La chanson, par sa nature collective, permet d'exprimer des émotions tout en véhiculant des messages politiques facilement repris par une foule. Ces chants de lutte ont souvent circulé de manière clandestine et anonyme, rendant parfois l'identification de leurs auteurs difficile. L'équipe d'auteurs, qui capitalise sur plus de dix ans de travail et sur leur blog "Histoire en boîte", a choisi un répertoire diversifié couvrant des périodes allant de la Révolution française à l'époque contemporaine, dans des contextes géographiques variés (Europe, Amériques, Afrique, Moyen-Orient).
Le choix des chansons dans le livre, limité par des contraintes de droits (pour les œuvres non tombées dans le domaine public) et par la nécessité d'une variété de styles musicaux, s'est fait de manière consensuelle entre les quatre auteurs.
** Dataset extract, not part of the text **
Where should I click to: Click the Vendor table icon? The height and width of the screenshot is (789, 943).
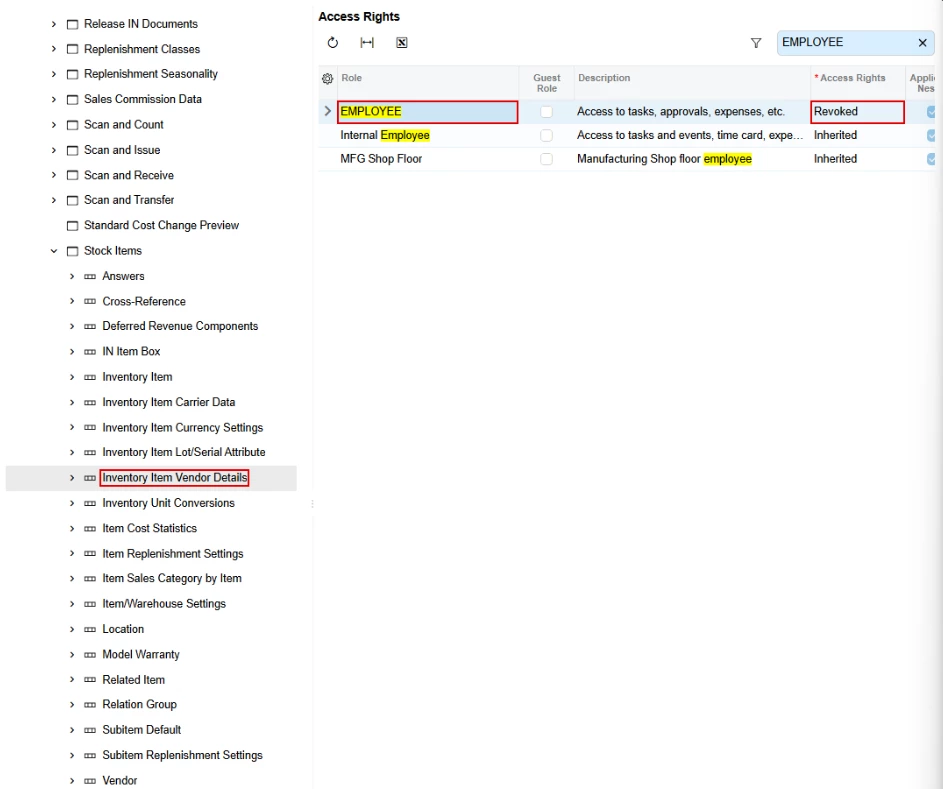[90, 781]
Le corpus reflète une diversité de combats : luttes féministes, lutte contre le fascisme historique ou des régimes autoritaires contemporains.
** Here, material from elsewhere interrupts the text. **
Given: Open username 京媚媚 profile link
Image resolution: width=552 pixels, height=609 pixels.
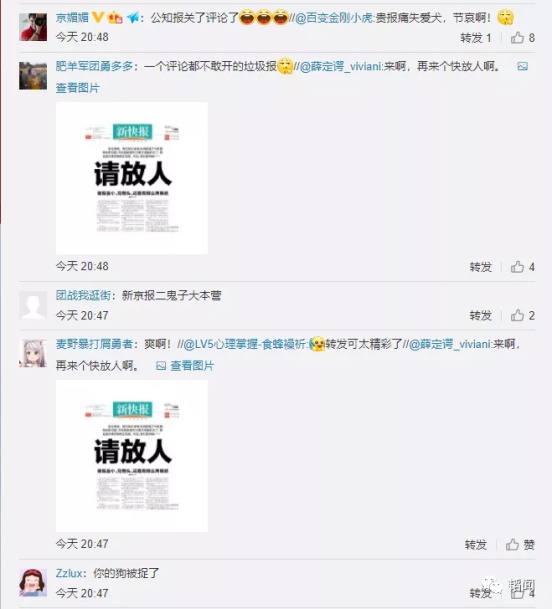Looking at the screenshot, I should [x=72, y=17].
L'enjeu principal du travail réside dans la transmission mémorielle et militante entre générations. La musique, par son air familier, facilite la transmission de messages qui, sans elle, pourraient être négligés par les nouvelles générations aux préoccupations différentes. Cependant, il existe un risque de banalisation (comme l'exemple de Bella Ciao utilisé à des fins publicitaires) ou, inversement, le retour en grâce de chants oubliés qui redeviennent pertinents pour une époque donnée.
Pour les régimes autoritaires, la censure des chansons est difficile car la musique et les paroles circulent souvent de manière souterraine. L'analyse de ces chansons, même quand les sources textuelles sont rares (comme les chants des briseurs de machines, les Croplads, en Angleterre, ou Le Temps des Cerises lié à la Commune de Paris), est une source précieuse pour les historiens. L'ouvrage met en lumière le pouvoir durable de la chanson à se faire l'écho et l'outil des luttes contre l'oppression.